If a line in the listing contains "target", copy it out whole.

Task input Start Marker

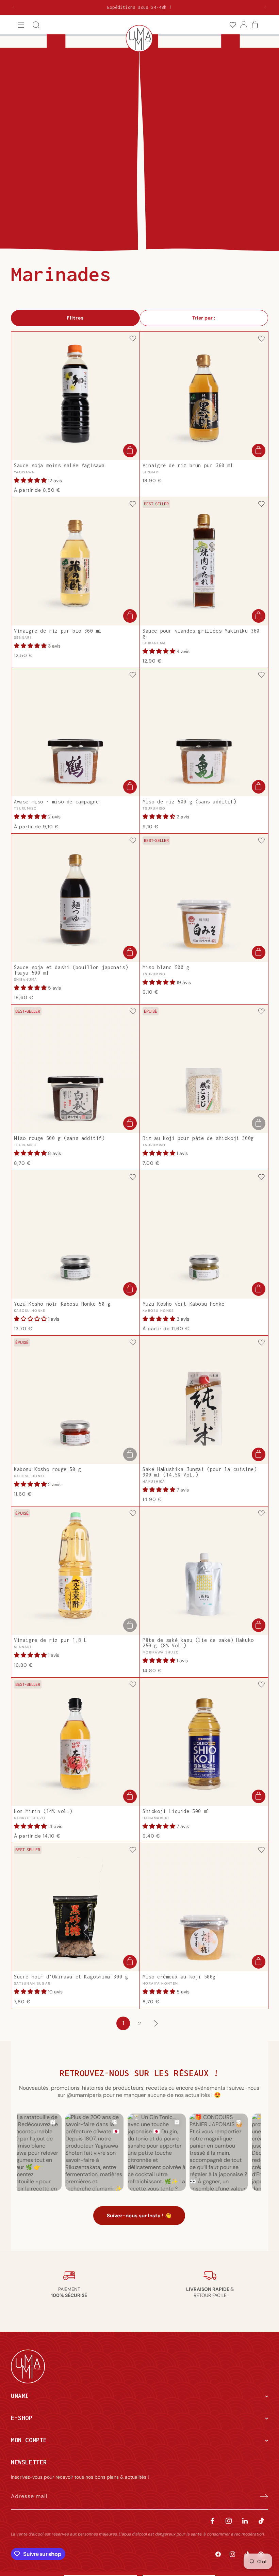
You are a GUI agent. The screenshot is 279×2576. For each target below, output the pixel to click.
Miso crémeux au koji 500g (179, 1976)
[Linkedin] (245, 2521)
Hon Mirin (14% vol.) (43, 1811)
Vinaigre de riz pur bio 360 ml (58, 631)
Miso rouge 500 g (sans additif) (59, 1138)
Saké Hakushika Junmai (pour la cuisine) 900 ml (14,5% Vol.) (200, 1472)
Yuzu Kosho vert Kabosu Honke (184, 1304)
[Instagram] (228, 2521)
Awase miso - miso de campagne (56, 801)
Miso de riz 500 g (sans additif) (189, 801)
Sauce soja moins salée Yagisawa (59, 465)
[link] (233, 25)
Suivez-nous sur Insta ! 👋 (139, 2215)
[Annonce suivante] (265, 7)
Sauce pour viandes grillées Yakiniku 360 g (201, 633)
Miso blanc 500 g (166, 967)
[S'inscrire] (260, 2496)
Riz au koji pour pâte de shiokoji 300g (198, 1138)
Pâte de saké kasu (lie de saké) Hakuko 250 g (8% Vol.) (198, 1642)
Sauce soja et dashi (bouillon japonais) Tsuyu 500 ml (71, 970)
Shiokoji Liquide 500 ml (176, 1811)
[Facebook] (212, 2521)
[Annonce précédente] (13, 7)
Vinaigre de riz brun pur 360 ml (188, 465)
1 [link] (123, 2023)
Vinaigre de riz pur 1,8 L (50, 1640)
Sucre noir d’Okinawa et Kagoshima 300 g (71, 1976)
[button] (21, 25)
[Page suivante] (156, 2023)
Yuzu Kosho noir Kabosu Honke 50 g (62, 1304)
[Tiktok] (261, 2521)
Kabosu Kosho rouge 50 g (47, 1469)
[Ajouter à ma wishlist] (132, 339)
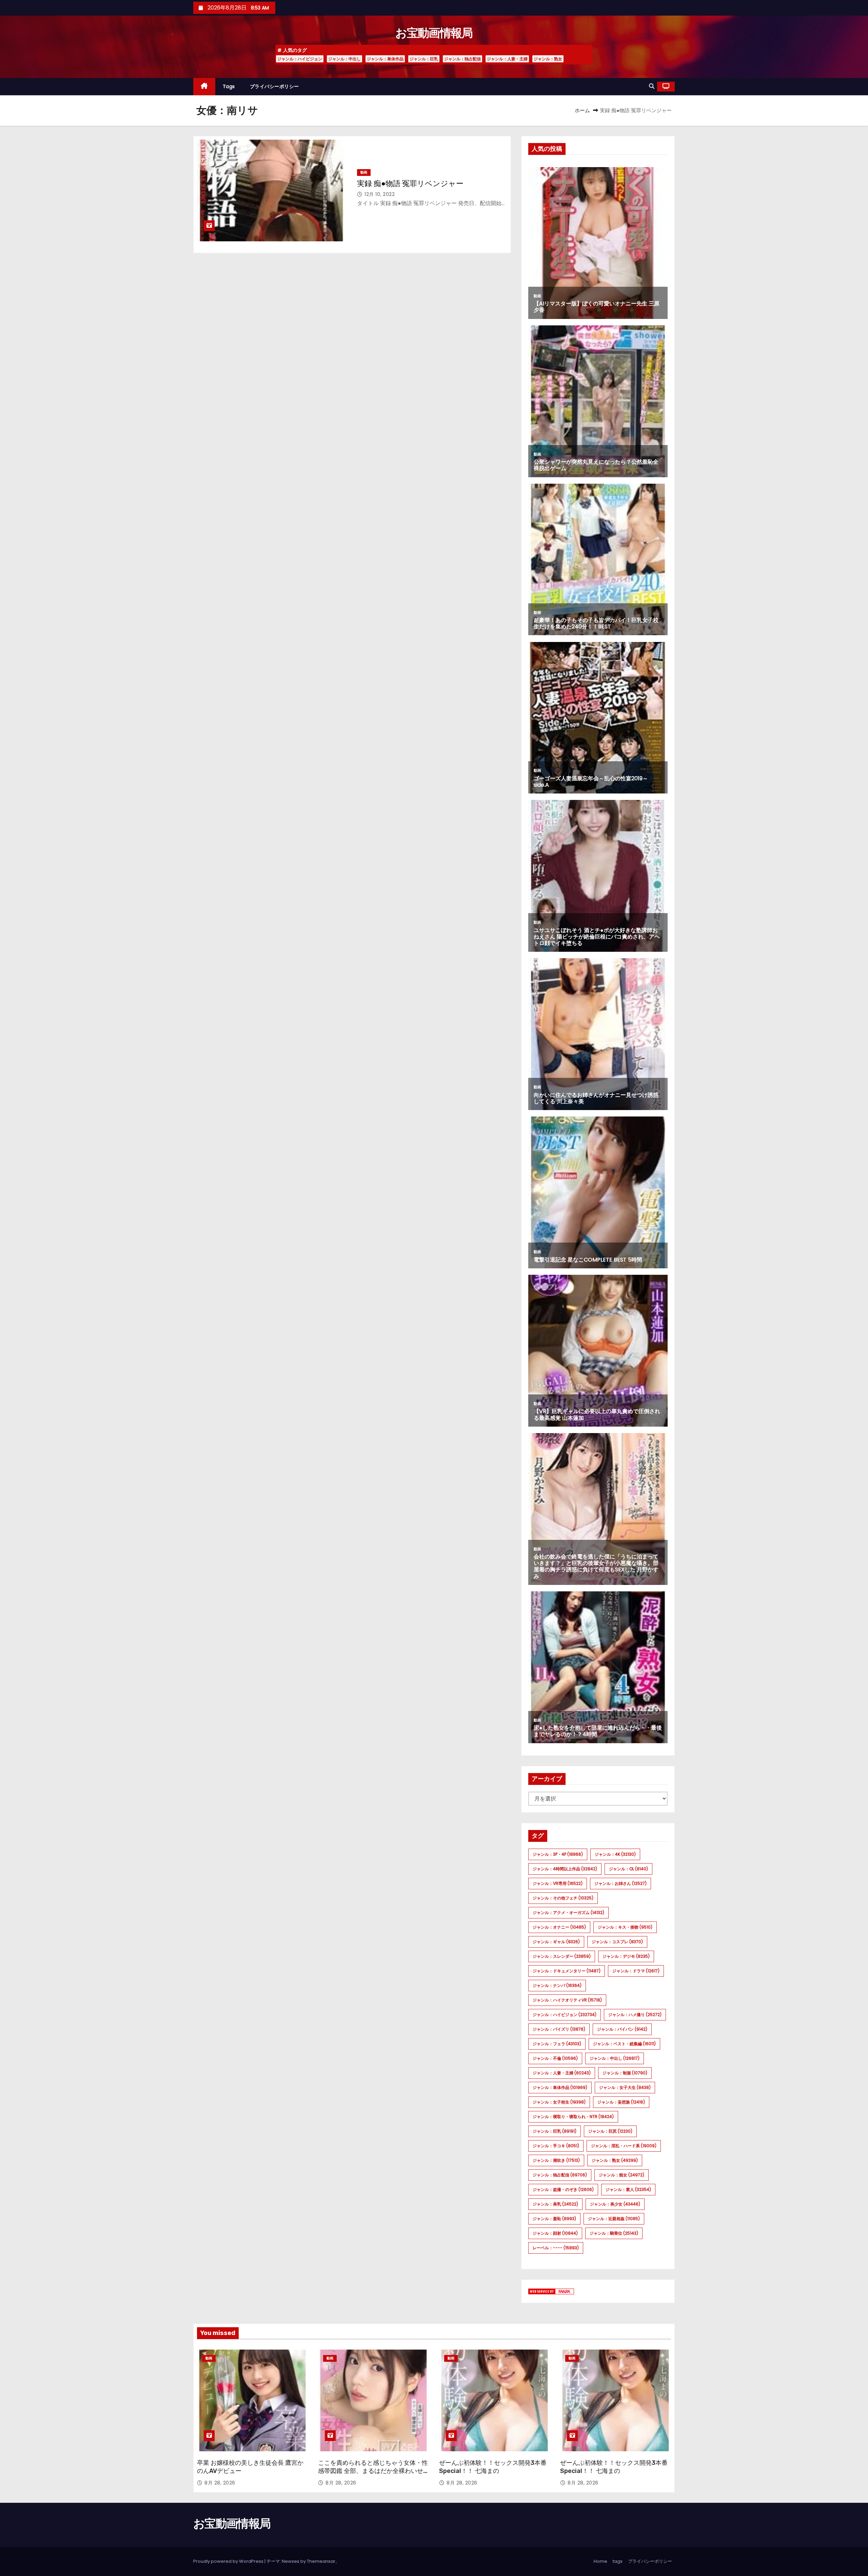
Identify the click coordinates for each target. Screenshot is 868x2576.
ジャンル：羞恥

Task input End Marker
Task input Start Marker

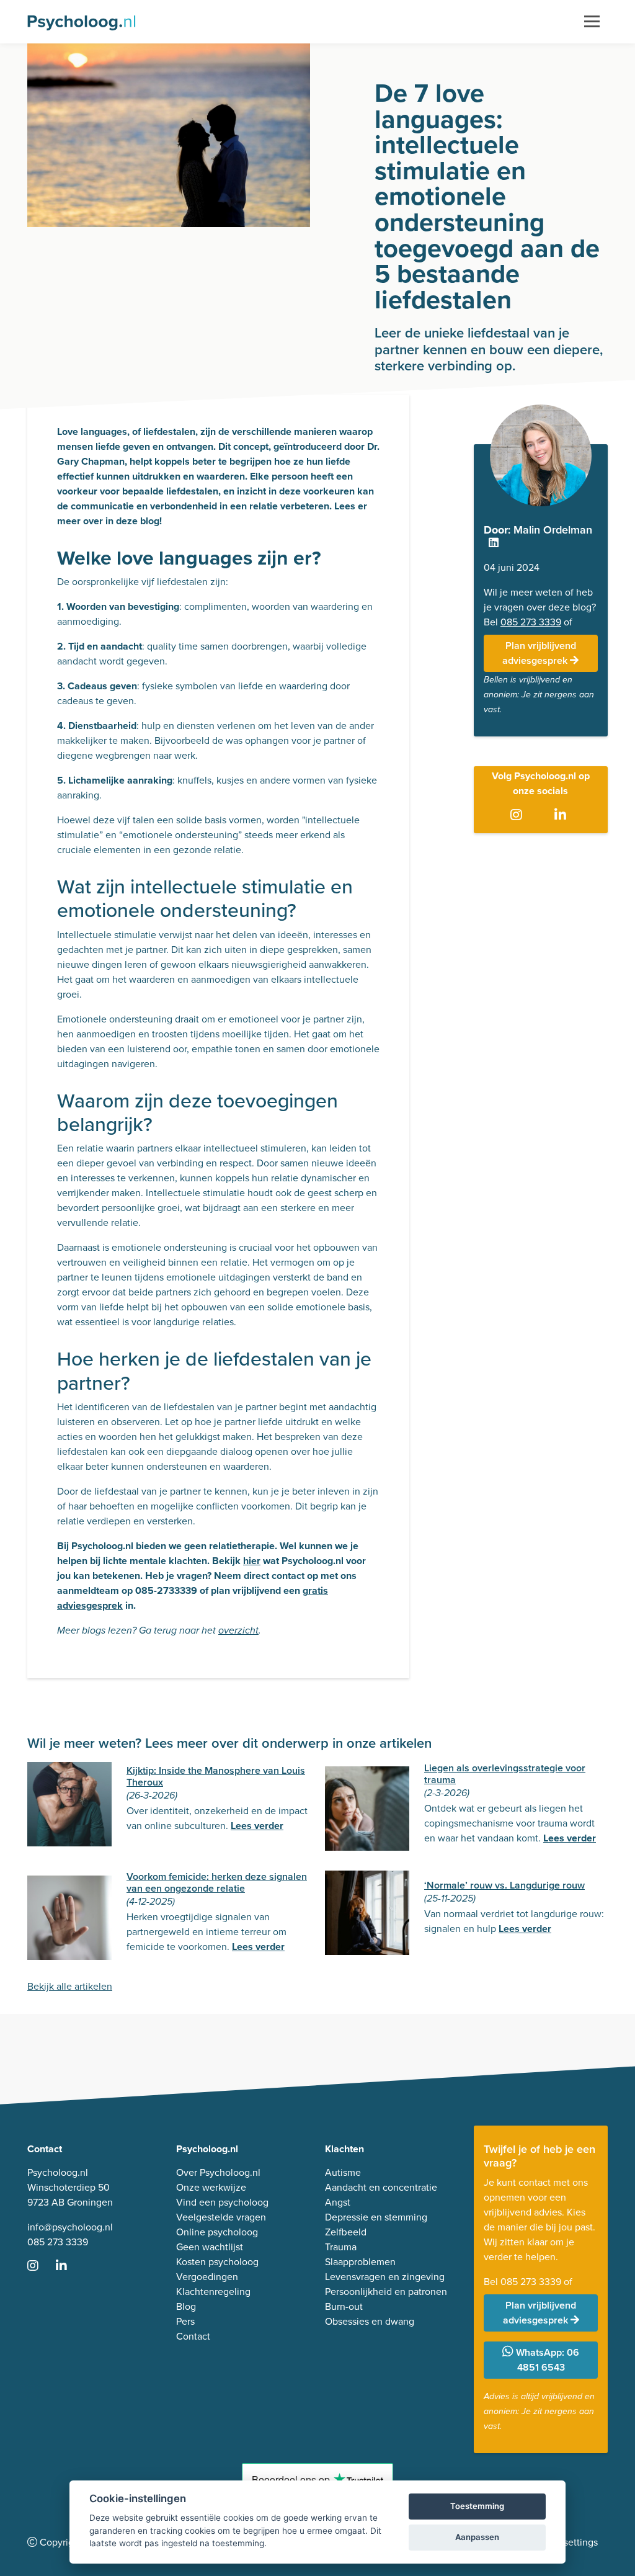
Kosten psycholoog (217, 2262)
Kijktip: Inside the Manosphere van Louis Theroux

Task input End Marker
Task input Start Marker

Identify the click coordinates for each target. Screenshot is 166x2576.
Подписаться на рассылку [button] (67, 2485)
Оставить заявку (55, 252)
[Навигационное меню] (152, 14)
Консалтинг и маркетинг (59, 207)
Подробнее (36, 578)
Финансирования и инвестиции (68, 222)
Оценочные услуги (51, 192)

Task input End Marker

Solution below –
You are a GUI agent. The screenshot is 279×2576. For each target below, output the pixel to click.
Identify the click coordinates for each target. Screenshot is 868x2576.
Identify the click coordinates for each target. Screenshot is 166x2576.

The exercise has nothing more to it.